The United States imposes a tax on the profits of US resident corporations up to a maximum rate of 35 percent. The corporate income tax is the third largest source of federal revenue, after the individual income tax and payroll taxes, and raised $320.7 billion in fiscal 2014.
The United States taxes the profits of US resident corporations at graduated rates ranging from 15 to 35 percent. Most corporate income is taxed at the maximum rate.
Taxable corporate profits are equal to a corporation’s receipts less allowable deductions—including the cost of goods sold, wages and other employee compensation expenses, interest, nonfederal taxes, depreciation, and advertising.
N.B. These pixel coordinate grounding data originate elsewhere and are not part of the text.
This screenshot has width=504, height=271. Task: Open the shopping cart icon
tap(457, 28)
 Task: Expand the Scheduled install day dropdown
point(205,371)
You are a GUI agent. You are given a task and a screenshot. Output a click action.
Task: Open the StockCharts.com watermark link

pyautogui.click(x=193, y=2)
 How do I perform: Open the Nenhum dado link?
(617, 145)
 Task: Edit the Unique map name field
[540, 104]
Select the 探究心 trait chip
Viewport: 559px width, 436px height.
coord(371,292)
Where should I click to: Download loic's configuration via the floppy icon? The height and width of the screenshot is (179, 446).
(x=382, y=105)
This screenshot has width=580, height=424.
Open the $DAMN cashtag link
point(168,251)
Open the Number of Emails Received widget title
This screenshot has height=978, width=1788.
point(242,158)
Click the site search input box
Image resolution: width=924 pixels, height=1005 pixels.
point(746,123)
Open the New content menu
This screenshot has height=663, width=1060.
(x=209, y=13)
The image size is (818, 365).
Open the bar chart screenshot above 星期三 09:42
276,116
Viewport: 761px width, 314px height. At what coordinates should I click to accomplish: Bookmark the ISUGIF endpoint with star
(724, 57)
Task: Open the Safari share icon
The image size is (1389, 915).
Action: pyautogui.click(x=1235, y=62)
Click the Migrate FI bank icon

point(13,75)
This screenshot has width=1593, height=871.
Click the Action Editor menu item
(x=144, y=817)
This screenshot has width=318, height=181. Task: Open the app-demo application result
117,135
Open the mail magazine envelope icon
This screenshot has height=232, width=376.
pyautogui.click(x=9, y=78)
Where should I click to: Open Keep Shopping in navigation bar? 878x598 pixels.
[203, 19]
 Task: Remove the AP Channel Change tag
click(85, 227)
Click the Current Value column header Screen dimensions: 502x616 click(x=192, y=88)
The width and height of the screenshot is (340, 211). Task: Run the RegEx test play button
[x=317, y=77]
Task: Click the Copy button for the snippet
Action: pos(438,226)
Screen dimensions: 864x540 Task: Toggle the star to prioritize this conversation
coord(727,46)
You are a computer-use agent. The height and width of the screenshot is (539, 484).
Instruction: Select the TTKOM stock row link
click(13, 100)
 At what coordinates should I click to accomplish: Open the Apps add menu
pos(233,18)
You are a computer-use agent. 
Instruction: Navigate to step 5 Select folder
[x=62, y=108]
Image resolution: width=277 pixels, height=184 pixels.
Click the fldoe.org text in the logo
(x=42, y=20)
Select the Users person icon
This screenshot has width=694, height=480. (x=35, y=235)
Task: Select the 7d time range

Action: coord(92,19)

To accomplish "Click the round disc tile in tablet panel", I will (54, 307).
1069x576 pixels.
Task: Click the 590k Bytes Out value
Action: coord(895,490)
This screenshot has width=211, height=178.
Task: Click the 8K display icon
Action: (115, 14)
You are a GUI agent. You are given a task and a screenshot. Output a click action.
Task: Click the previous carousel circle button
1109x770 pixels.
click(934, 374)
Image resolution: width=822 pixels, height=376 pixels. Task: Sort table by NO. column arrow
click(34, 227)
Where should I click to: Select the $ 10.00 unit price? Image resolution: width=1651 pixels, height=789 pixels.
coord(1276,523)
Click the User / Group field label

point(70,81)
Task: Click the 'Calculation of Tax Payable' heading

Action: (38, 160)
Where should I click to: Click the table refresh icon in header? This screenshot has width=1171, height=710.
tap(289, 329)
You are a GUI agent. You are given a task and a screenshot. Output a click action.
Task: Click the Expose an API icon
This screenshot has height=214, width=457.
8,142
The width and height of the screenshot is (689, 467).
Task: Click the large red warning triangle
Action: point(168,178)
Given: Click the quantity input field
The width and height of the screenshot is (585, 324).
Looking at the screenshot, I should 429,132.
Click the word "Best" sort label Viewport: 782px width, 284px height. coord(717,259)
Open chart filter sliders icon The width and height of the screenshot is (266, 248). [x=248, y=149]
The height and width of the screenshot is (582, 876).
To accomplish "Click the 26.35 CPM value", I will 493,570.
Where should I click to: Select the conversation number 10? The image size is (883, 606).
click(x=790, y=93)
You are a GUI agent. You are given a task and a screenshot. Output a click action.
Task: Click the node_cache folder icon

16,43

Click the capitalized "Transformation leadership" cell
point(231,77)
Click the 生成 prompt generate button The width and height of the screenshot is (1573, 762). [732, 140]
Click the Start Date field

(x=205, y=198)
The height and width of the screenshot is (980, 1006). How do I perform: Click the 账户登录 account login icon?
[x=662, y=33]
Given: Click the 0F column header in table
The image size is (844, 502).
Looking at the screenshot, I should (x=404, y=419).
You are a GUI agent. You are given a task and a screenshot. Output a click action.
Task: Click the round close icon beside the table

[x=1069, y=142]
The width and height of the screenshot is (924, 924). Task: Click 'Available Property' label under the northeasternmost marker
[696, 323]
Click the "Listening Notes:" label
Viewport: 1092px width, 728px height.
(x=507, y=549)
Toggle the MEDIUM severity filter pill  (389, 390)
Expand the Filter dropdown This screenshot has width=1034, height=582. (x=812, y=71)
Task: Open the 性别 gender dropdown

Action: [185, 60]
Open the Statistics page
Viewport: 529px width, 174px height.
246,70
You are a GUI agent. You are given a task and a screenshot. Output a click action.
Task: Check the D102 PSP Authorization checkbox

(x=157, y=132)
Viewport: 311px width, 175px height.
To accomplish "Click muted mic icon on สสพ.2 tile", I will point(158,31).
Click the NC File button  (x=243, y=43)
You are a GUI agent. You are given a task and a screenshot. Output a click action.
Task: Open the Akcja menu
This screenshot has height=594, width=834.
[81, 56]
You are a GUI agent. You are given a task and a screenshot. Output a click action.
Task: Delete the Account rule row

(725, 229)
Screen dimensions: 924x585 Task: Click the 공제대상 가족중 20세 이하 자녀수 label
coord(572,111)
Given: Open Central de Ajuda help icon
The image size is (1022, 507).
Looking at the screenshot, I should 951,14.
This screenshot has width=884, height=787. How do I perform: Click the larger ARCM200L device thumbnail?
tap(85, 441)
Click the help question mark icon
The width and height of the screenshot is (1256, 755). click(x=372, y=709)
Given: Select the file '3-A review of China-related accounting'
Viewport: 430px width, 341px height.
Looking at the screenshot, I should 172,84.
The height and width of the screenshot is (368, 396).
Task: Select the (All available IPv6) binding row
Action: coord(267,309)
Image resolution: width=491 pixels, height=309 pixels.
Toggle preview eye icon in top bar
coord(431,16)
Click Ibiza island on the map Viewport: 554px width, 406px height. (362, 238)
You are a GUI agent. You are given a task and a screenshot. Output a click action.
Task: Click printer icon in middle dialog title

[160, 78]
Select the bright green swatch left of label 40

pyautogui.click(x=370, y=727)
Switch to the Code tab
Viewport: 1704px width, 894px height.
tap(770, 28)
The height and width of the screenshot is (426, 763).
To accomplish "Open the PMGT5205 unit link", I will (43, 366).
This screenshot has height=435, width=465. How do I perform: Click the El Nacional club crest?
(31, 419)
US resident multinationals pay tax on their worldwide profits, but tax on the profits of their controlled foreign subsidiaries is deferred until those profits are repatriated (that is, paid back as dividends) to the US parent corporation. To avoid double taxation, US multinationals may claim a credit for taxes paid to foreign governments on income earned abroad, but only up to their US tax liability on that income. US-based corporations owned by foreign multinational companies face the same US corporate tax rules on their profits from US business activities as do US-owned corporations.
The corporate income tax is an entity-level tax that applies to C corporations (named after the relevant subchapter of the Internal Revenue Code). Corporate profits can also be subject to a second layer of taxation at the individual shareholder level, both on dividends when distributed and on capital gains from sale of shares. The maximum tax rate on both dividends and capital gains is currently 23.8 percent (including the 3.8 percent tax on net investment income).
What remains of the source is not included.